I have collected a large number of NTP packet exchanges in order to go over all the old wisdom on NTP filtering, and as I expected, it’s not your granddads internet any more.
The most interesting way to visualize these data is also a quite pretty way:
First, notice that the axes are logarithmic and scale from 200µs to 0.5s, they span a range of 1:2500.
Each distinct signature are the packets to/from a particular NTP server, plotted with the time from my lab machine to the server on the X axis and the return trip on the Y axis.
The red blob in the low left corner is a stratum two server in my lab, packet travel times is around half a millisecond both ways.
The rest of the blobs are packets to and from from some particular public NTP server, the futher up and right, the longer time the packets took to cross the Internet.
I deliberately included three NTP servers from New Zealand in the sample, since that is about as far from Denmark as you can get, both geographically and RTT wise.
Ohh, and notice that red arc there ? That’s a pretty shit stratum 2 server somewhere in Germany, it drifts a couple all over the place in my dataset. As if the packet-transit noise wasn’t bad enough our filters should try to spot and blacklist such servers.
The really interesting thing is that even though they may be 100ms away from my lab, these servers provide quite good timeservice.
In this plot a running estimate of the standard-deviation of the packet transit time is plotted for the same dataset:
Notice the change of scale, now from [1us to .5s]
You will notice the precense of a green blob below the red one, if you look really carefully in the first plot, you can see to green crosses there also: This is my labs stratum=1 server.
This plot makes the important feature of NTP phase offset measurements very obvious: Notice how almost all these different blobs have the general shape of a blob near X=Y and a tail up and another tail right.

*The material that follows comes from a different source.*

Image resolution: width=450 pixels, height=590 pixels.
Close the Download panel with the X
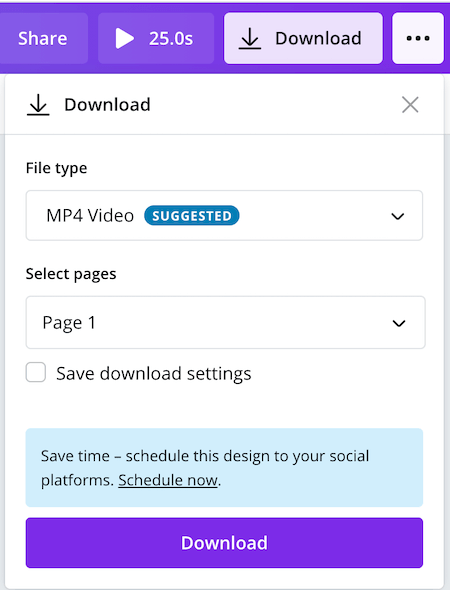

This is because the probability of a packet getting delayed on the way to the server is quite independent of the packet going back being delayed. Not totally independent, but quite independent.
Due to the way we calculate the phase offset, packets on the two tails represent half the delay one of the two packets suffered as phase error and that’s bad for our PLL.
If the packet were delayed equally in both directions, it would be fine and cancel out, but only delayed in one direction is bad.
Not Your Grandfathers ARPANET¶
NTP is as old The Blues Brothers (“We have both kinds of protocols, IPv4 and IPv6”), older than Das Boot and Raiders of the Lost Ark, so old in fact that people still thought X.25 was a cool protocol and that 56 kbit/sec was “high speed communications”.
At least two things of relevance for NTP have changed since then: Network congestion has dropped and computer clocks have become much more stable.
The reduced congestion increases the probability that packets don’t encounter delays, in particular it reduces the chances that it happens both directions.
The higher stability was necessary in order to make it feasible to multiply a pedestrian 14.318 MHz quartz-crystals output frequency to near 4GHz and use it to clock a billion transistor CPU chip.
And both things are to our advantage: Even using a NTP server in New Zealand, it should be possible for me to synchronize my machine here in Denmark into the low milliseconds, and do it in a matter of minutes.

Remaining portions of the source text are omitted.